Frutarom has acquired Swiss-based savoury flavours company Mühlehof for around $7 million, a week after announcing a similar deal in the UK.
Mühlehof, which is based near St. Gallen is northeastern Switzerland, produces a variety of savoury taste solutions for customers in the food and beverage industry including flavours, seasoning blends, marinades and functional ingredients, with emphasis on convenience foods and meats.
It brings with it a manufacturing and development site, a workforce totalling nine people, plus ‘considerable know-how and experience’ in savoury flavour solutions. According to Frutarom, Mühlehof also boasts ‘a broad customer base’ including leading Swiss retail chains, which Frutarom intends to leverage for its cross-selling opportunities.

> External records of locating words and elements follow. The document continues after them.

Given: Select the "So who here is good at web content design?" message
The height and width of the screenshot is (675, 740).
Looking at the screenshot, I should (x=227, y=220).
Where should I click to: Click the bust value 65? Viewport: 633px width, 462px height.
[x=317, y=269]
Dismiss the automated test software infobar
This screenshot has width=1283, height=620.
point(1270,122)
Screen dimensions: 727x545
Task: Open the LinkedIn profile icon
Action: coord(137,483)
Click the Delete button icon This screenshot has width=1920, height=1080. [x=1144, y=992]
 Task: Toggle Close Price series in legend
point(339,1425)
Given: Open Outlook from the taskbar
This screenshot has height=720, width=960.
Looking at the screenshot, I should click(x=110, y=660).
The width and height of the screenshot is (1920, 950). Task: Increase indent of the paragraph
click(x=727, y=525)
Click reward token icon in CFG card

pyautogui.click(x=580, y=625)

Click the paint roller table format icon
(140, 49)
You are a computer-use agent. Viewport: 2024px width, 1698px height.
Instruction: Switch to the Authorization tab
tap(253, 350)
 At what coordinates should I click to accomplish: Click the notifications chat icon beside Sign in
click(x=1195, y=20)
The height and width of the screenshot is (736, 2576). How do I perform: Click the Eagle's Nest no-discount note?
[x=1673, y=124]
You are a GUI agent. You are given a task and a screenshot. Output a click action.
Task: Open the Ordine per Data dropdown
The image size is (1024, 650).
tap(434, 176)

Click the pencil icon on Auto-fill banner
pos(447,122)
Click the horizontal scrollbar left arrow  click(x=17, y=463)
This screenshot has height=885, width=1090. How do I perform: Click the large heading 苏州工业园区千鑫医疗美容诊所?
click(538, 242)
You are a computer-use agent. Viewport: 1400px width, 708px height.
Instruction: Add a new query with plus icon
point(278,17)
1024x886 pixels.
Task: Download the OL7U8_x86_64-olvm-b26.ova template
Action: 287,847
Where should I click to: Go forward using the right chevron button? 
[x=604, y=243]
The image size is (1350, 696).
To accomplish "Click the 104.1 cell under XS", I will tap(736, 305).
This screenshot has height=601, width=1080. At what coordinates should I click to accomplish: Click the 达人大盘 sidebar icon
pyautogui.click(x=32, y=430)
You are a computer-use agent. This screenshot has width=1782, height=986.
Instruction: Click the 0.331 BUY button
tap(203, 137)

Its sales for the year ending June 2017 were approximately $3.4 million, Frutarom said. It is the Israeli company’s sixth acquisition of 2017 so far, and follows the deal for UK-based colours producer F&E last week.
Frutarom president and CEO Ori Yehudai said: “This is another acquisition of activity in Frutarom’s core field, which strengthens our market leadership in the field of savoury overall and in Switzerland in particular, and enables us to offer our customers and Mühlehof customers a broader portfolio of solutions based on the innovation and technologies of Frutarom products in the savoury segment, and to even further improve our service with our now having a production base in Switzerland in the field of savoury solutions.
“In addition, we will work towards achieving the maximum possible commercial and operational efficiency from merging Mühlehof’s activity with our activity in Switzerland, Germany, Austria and Italy.”
In an interview with FoodBev in July, Yehudai conceded that one of the main motivations for the company in its aggressive acquisitions strategy was to gain access to new customers in markets around the world.
“The Mühlehof acquisition is a continuation of the implementation of Frutarom’s rapid and profitable growth strategy and the realisation of its vision ‘to be the preferred partner for tasty and healthy success’,” he added. “This is the sixth acquisition we have made this year, having acquired Unique Flavors in South Africa, the French flavours company René Laurent, the Vietnamese flavours company WFF, SDFLC in Brazil with its flavour solutions for ice creams and desserts, and acquiring Flavours and Essences in the UK which we announced last week.
“Since 2015 we have already acquired 25 companies, which have been successfully integrated into our global activity – and have been, and will continue, contributing to further growth in sales and improved profits and margins through maximal capitalisation on the synergies they bring.
“We have an outstanding pipeline of further strategic acquisitions of companies and activities within the scope of our operations and we will continue carrying out our rapid profitable growth strategy, which is based on combining profitable internal growth and strategic acquisitions, in order to achieve the targets we recently set: sales of at least $2 billion with an EBITDA margin of over 22% in our core activities by the year 2020.”
Speaking exclusively to FoodBev, Yehudai also said he was ‘very confident’ of meeting those targets, based on the company’s strong cash flow generation.
The company is already strong in Switzerland with a leading position in flavours, including including savoury taste solutions and flavour extracts, as well as products containing fruit, vegetable or other natural components and natural speciality fine ingredients.